Stored records
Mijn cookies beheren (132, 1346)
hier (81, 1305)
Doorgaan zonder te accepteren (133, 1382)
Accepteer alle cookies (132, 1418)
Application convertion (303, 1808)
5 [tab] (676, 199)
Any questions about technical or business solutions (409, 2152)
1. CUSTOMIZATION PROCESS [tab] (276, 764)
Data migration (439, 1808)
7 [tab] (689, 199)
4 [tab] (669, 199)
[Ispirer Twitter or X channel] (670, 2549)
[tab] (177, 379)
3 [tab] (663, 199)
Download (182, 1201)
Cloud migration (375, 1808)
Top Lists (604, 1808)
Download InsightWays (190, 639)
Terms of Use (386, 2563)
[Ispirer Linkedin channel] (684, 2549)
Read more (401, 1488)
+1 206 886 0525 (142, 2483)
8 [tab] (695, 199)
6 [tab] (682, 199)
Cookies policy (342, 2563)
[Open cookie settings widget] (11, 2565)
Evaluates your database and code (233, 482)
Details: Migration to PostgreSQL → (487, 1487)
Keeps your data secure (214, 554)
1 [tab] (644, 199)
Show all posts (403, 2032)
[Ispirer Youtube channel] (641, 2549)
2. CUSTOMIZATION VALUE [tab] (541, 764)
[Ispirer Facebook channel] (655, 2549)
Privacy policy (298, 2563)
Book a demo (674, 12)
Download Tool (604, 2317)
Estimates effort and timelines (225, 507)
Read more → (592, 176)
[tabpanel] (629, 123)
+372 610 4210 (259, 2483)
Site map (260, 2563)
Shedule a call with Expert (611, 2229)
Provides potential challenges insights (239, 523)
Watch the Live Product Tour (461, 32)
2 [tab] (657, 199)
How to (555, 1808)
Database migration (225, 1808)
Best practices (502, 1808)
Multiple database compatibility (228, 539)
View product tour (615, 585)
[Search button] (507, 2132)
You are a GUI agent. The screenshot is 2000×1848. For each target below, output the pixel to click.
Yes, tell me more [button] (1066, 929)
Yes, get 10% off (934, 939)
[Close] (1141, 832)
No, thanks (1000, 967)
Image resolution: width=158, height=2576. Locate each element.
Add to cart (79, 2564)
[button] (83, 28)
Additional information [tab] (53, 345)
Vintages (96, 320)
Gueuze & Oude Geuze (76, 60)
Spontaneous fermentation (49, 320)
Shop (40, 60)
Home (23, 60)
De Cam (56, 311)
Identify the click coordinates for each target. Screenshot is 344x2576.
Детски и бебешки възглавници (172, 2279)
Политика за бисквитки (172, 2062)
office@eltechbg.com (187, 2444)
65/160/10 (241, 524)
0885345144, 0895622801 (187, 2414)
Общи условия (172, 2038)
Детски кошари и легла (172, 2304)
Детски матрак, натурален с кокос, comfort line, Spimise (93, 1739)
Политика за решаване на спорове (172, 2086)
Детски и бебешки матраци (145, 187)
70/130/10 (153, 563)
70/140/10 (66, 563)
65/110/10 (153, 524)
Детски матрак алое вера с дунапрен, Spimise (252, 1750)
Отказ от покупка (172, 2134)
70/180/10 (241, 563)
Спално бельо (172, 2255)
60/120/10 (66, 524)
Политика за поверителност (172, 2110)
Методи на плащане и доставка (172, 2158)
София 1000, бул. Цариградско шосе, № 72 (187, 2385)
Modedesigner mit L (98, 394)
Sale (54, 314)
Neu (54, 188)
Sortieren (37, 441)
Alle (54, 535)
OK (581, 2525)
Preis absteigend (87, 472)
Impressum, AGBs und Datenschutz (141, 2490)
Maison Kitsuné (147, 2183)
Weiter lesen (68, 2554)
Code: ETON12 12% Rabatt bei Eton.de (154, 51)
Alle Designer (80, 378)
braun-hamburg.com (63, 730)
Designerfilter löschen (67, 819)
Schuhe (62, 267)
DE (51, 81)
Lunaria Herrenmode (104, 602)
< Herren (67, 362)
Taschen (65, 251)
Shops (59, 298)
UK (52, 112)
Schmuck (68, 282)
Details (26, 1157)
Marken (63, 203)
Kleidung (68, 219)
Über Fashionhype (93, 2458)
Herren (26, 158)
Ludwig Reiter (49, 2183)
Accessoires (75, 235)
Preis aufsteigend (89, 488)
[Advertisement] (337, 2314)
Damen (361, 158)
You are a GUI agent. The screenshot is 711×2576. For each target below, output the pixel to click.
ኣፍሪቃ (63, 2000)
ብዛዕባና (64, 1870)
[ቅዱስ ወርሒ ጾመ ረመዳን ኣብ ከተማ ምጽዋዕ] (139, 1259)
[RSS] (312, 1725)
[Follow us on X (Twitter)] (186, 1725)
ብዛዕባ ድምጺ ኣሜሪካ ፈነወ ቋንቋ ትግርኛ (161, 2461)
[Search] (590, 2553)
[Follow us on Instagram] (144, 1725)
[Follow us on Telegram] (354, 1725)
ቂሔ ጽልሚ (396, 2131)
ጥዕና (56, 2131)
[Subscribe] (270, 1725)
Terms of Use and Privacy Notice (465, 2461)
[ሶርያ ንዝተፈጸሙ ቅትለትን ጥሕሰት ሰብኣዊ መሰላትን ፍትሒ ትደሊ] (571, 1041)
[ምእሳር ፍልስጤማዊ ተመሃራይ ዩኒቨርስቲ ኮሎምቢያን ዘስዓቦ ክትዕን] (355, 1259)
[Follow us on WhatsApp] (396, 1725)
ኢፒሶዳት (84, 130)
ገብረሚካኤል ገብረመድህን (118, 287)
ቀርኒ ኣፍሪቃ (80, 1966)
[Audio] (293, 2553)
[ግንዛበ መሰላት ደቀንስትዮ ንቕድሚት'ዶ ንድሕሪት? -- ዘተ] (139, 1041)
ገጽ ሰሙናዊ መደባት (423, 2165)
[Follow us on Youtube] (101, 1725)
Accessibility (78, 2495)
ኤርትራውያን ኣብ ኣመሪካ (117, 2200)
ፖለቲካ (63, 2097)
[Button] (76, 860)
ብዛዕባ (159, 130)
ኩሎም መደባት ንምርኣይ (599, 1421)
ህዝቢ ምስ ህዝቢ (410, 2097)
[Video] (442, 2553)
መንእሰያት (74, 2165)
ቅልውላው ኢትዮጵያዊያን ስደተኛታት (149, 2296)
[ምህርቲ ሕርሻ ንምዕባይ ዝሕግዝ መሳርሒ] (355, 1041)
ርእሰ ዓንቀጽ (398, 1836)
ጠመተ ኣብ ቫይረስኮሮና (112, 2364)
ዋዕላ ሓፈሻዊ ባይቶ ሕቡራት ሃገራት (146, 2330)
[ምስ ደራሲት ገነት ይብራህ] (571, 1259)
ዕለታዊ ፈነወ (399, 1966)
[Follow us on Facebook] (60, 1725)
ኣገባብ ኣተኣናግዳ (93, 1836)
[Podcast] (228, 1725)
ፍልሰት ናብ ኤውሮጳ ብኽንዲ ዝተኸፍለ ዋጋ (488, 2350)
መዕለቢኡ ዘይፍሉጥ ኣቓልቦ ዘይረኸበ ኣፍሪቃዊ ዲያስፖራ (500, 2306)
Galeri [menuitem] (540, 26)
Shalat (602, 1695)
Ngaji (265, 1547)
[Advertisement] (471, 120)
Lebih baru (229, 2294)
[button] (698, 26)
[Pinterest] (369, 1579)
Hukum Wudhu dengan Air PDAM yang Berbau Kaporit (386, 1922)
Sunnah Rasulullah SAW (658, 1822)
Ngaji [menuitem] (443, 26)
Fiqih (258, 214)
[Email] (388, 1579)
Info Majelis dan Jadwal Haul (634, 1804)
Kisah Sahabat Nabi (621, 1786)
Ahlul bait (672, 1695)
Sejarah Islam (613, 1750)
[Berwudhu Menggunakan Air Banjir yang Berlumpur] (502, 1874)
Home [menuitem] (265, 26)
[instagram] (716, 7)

*Problem details:*
How many lines in these entries contain the string "below"? State the number and nothing more.

*Written reply:*
2